The executor model is the one variable you hold fixed across every subject, so pick it deliberately. The published suite defaults to a cheap-paid model (openai/gpt-5.4-mini) with a distinct judge (anthropic/claude-haiku-4-5). Real runs make real model calls and need provider credentials in the environment.

Cost is tracked best-effort across the sweep. Pass maxCostUsd (or --max-cost on the CLI) to set a ceiling: when the running estimate crosses it, the sweep stops and returns a partial report with budgetExceeded: true.

To run on a free-tier model instead, override the executor with an OpenRouter model id. It's opt-in by design, since free-tier models rate-limit and the point of the default is a reproducible paid baseline.

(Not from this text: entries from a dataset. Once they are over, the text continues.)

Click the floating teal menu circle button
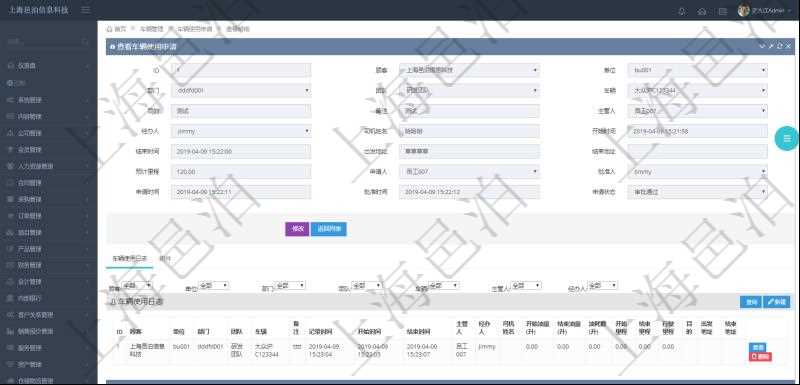The width and height of the screenshot is (800, 385). (786, 138)
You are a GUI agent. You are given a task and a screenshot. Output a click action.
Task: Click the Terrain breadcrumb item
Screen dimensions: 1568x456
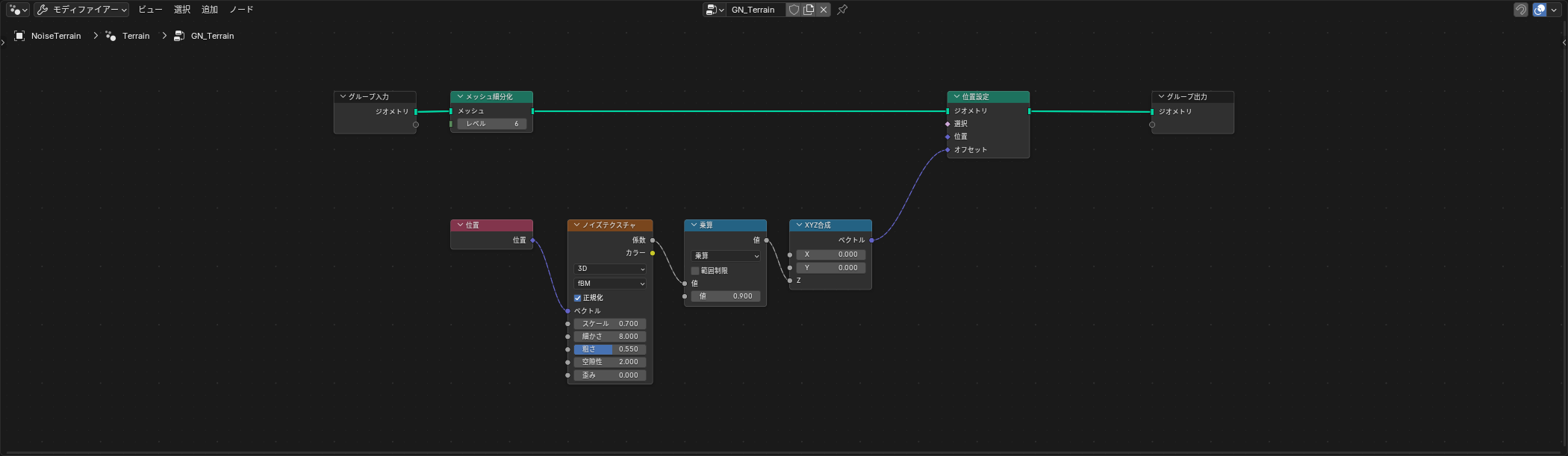136,36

fsdev benchmark ./benchmark.ts \
--model openrouter/meta-llama/llama-3.1-70b-instruct

Comparing across models

Holding the model fixed answers "do the patterns beat the naive call on the same model". A different and useful question is whether coordination on a cheap model beats a more expensive model used alone — "does a Haiku swarm beat raw Sonnet?". Add pure-model baselines for that:

fsdev benchmark ./benchmark.ts \
--model anthropic/claude-haiku-4-5 \
--baseline-model anthropic/claude-sonnet-4-6

Programmatically, pass baselineModels to comparePatterns (or build subjects with a per-subject model and call runBenchmark):

await comparePatterns(defaultBenchmarkRegistry, ["supervisor", "debate"], {
tasks,
model: "anthropic/claude-haiku-4-5", // patterns run here
judgeModel: "openai/gpt-5.4-mini",
baselineModels: [
"anthropic/claude-haiku-4-5", // pure Haiku (the delta reference)
"anthropic/claude-sonnet-4-6", // pure Sonnet, as its own row
],
});

The same-model baseline stays the delta reference (deltaVsBaseline / the credibility flag are measured against it); each additional pure model is a row of its own, so you read whether the patterns clear it from the absolute scores. report.baselineSubjects lists every baseline and report.primaryBaseline names the reference.